The proposed architecture consist of 256 MB external memory to store the whole input and output array, a smaller 4 MB external memory for parallel temporary storage, a 32-to-1 sorter block with shift/sort ('active') flag; a pair of 1024 x 64 bit block RAMs to store 32 sets of 32 element big sorted arrays; a 32-to-1 merge sorter to generate 32\*32=1024 sorted elements; a pair of 16K x 64 bit block RAMs to store these sorted arrays, a 16-to-1 merge sorter that produces 16K sorted blocks from the 16 x 1K blocks and writes it into external memory, and finally, a 32-to-1 merge sorter that reads and merges the temporary external memory back into the 256 MB external memory with the 4 MB of 16K x 64 bit sorted blocks, when it is full.
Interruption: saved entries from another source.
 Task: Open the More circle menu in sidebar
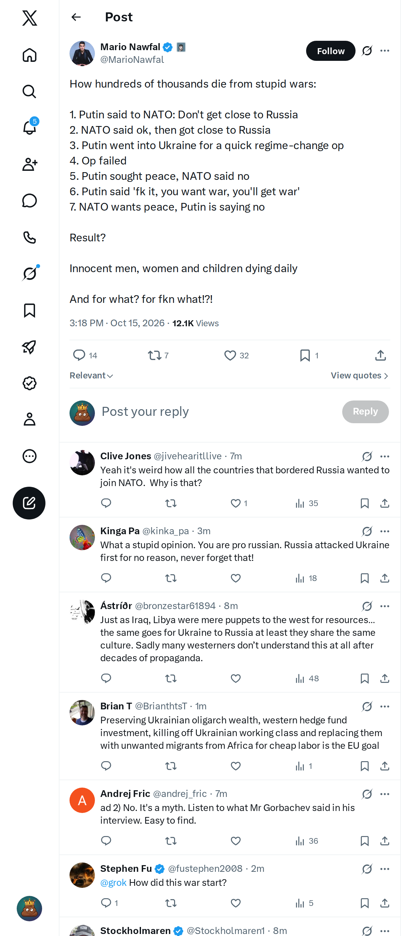(29, 456)
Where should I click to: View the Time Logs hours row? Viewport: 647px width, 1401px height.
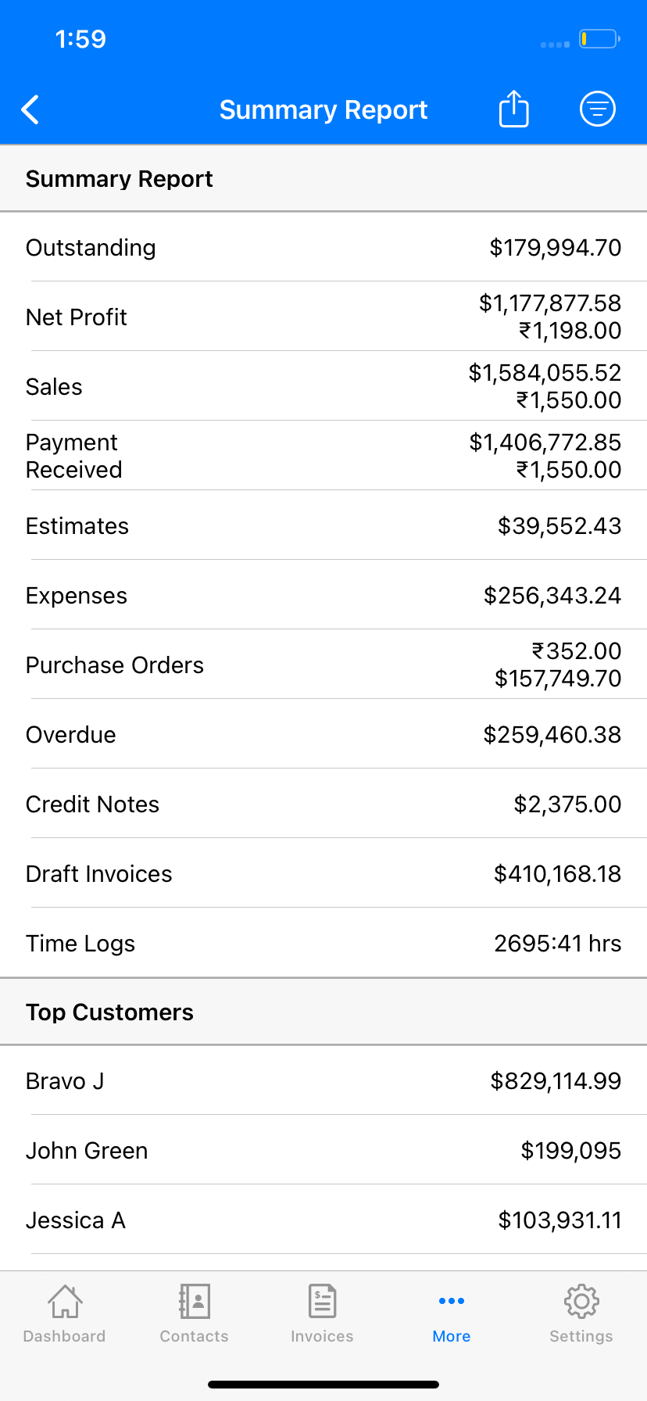[x=324, y=943]
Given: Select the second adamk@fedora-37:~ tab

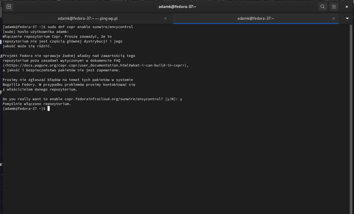Looking at the screenshot, I should pyautogui.click(x=256, y=18).
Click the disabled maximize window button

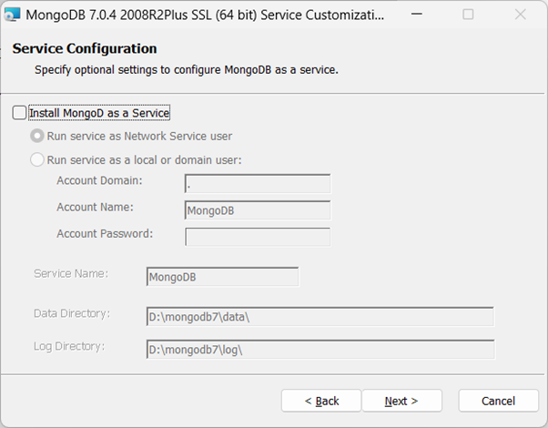468,15
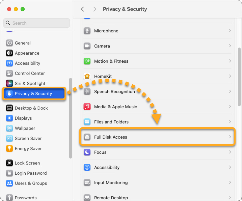This screenshot has height=201, width=242.
Task: Open the Accessibility row chevron in the main list
Action: click(230, 167)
The pairs of block RAMs are used for parallelisation: while a previous level writes one

of the block RAMs, the next level does merge sort on the previously filled part. When they are finished, they swap their working area. This way the inefficient memory utilization of merge sort is solved.

#### 4 **Results**

Several measurements were done on the input data set. The PC test platform was an AMD Sempron 3000+ on 2 GHz, with 768 MB memory. First a *quick sort* (C++ *qsort()*) implementation was tested, this algorithm sorted the 256 MB input data in 21.0s. Introsort (*std::sort()*) was even faster: 13.61s for simply sorting the 64 bit elements, and 9.72s when a bucket sort preceded the sorting.
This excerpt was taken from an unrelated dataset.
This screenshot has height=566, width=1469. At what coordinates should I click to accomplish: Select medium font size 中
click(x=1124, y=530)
The test hardware was a Virtex-II 6000 at speed grade -4. It has an external SDRAM operating at 100 MHz @ 64 bit, its data rate is 6400 Mbps = 800 MB/s. The basic sorter block was implemented with 20 bit comparisons for the same size of sorting keys, operating at a speed over 100 MHz, so it was capable to handle the input data at maximal frequency. Overhead occurs in the following situations:

- during the initialization of the sorter blocks
- when the block RAMs are swapped
- during the last 16K block write, when there
  is no memory read simultaneously to write

The different overhead factors sum up to a 13% maximal performance loss. Sorting 512K x 64 bit chunks is done in not much more than one full memory read and full memory write cycle, resulting in a 0.64s \* 1.13 < 1s performance for sorting 256 MB (32M) of 64 bit elements into 512K blocks.

## References

- MUSSER, D. R. 1997. Introspective Sorting and Selection Algorithms, *Software – Practice and Experience 27*
- LANG, H. W. 2005. Sorting Networks, http://www.iti.fh-flensburg.de/lang/algorith men/sortieren/networks/sortieren.htm
- BEDNARA, M., BEYER, O., TEICH, J., WANKA, R. 2000. Hardware-Supported Sorting: Design and Tradeoff Analysis. In 3rd Workshop on System Design Automation, Paderborn, Germany, 2000, pp 37-44.